Вопрос хозяина он расслышал, но не опровергал его заключения; он решил, что дядька умер: именно такие людские бревна единым махом сгорали в сыпняке.
– У нас, в институте, – продолжал Сергей Андреич, – найдется для вас место. Я помогу вам устроиться. Нам нужен честный, расторопный рассыльный. Не запиваете?
– Вот, не подойдет, – грустно сказал Черимов, переступая с ноги на ногу.
Сергей Андреич пожал плечами, и, хотя внешность собеседника не внушала подозрений, он бегло поинтересовался, нет ли у него малярии. Его поразило черимовское заявление о намерении учиться; это не вязалось с репутацией головореза, которая сложилась у него по преувеличенным отзывам сына, – Арсений романтически приукрашивал действительность.

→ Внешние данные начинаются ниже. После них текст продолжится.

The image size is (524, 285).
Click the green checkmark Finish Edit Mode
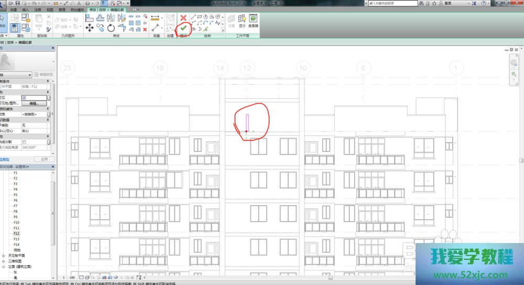pos(183,27)
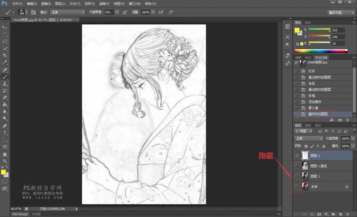This screenshot has height=217, width=357.
Task: Select the Pen tool
Action: click(5, 125)
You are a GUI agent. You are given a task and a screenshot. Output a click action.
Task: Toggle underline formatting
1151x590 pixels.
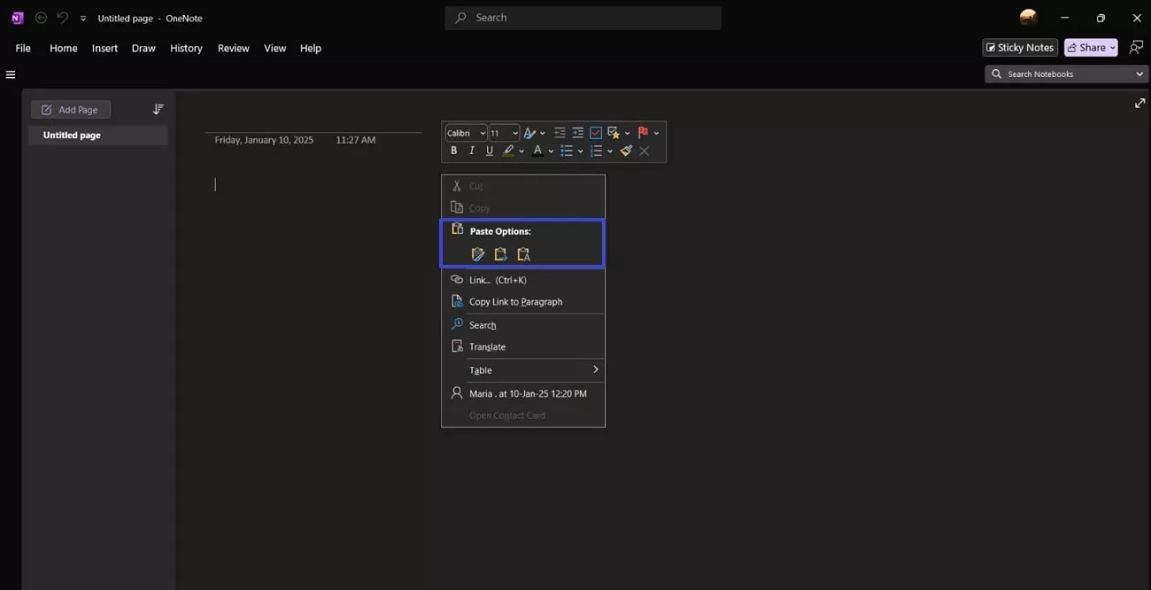[x=489, y=151]
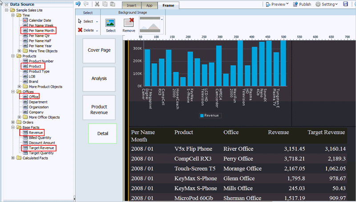356x202 pixels.
Task: Select the Target Revenue field
Action: [41, 148]

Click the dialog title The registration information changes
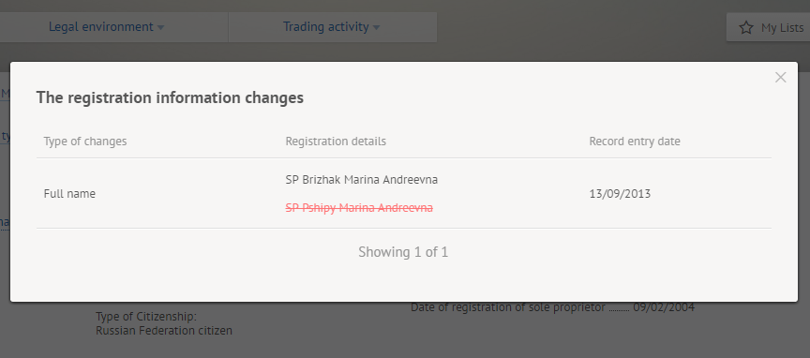click(170, 97)
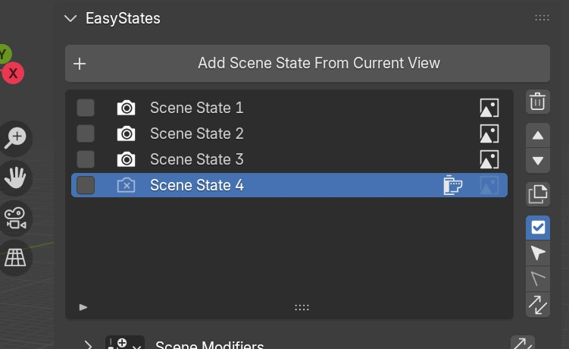Move selected scene state up

coord(537,137)
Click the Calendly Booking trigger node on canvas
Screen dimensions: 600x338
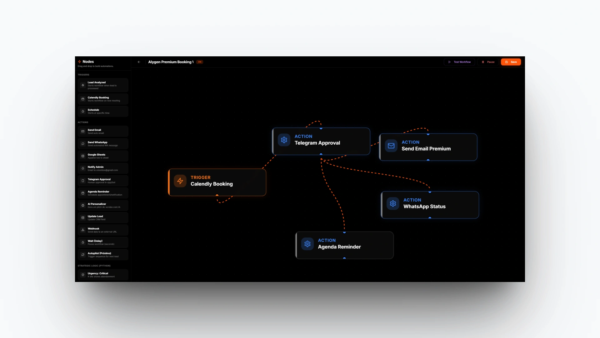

– Да… но учиться следовало раньше, а вы там с Сеником фортеля творили. Впрочем, у него имеется, по крайней мере, средняя школа, у Сеника. Ау вас и того нет… – Он не отговаривал, а только сомневался. – Трудновато будет…
– Ничего, – тихо сказал тот и страдальчески покосился на дверь, из-за которой доносился торопливый дребезг посуды.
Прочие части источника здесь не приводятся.